The problem is that all the solutions given at Matplotlib plots: removing axis, legends and white spaces are actually meant to work with imshow
.
So, the following clearly works
import matplotlib.pyplot as plt
fig = plt.figure()
ax=fig.add_axes([0,0,1,1])
ax.set_axis_off()
im = ax.imshow([[2,3,4,1], [2,4,4,2]], origin="lower", extent=[1,4,2,8])
ax.plot([1,2,3,4], [2,3,4,8], lw=5)
ax.set_aspect('auto')
plt.show()
and produces
But here, you are using scatter
. Adding a scatter plot
import matplotlib.pyplot as plt
fig = plt.figure()
ax=fig.add_axes([0,0,1,1])
ax.set_axis_off()
im = ax.imshow([[2,3,4,1], [2,4,4,2]], origin="lower", extent=[1,4,2,8])

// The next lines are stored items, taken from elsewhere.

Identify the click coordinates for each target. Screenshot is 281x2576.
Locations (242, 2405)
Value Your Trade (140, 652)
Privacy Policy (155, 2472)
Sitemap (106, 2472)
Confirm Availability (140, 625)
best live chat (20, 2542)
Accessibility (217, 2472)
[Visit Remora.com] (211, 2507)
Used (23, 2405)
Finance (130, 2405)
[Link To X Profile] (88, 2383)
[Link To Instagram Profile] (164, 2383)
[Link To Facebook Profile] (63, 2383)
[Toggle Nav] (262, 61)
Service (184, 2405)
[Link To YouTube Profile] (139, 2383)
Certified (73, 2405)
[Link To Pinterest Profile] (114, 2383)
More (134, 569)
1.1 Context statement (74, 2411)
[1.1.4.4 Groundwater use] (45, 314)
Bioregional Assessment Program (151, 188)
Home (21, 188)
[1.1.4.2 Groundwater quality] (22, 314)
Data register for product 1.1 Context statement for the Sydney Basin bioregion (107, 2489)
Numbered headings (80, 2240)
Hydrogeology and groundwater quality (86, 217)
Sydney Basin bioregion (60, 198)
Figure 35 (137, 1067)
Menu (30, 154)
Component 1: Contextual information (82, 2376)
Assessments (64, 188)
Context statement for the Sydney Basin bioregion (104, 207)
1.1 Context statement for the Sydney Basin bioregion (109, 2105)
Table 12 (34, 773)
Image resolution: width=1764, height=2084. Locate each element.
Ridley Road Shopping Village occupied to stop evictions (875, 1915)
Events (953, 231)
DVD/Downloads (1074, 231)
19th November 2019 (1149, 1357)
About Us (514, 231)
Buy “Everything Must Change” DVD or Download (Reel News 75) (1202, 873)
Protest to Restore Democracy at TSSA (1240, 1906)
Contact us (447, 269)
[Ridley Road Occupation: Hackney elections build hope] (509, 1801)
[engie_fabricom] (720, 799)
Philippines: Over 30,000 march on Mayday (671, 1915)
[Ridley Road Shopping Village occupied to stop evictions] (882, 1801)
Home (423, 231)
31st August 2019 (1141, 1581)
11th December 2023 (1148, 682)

ax.plot([1,2,3,4], [2,3,4,8], lw=5)
ax.scatter([2,3,4,1], [2,3,4,8], c="r", s=2500)
ax.set_aspect('auto')
plt.show()
produces
Scatter
has the particularity that matplotlib tries to make all points visible by default, which means that the axes limits are set such that all scatter points are visible as a whole.
To overcome this, we need to specifically set the axes limits:
import matplotlib.pyplot as plt
fig = plt.figure()
ax=fig.add_axes([0,0,1,1])
ax.set_axis_off()
im = ax.imshow([[2,3,4,1], [2,4,4,2]], origin="lower", extent=[1,4,2,8])
ax.plot([1,2,3,4], [2,3,4,8], lw=5)
ax.scatter([2,3,4,1], [2,3,4,8], c="r", s=2500)
ax.set_xlim([1,4])
ax.set_ylim([2,8])
ax.set_aspect('auto')
plt.show()
such that we will get the desired behaviour.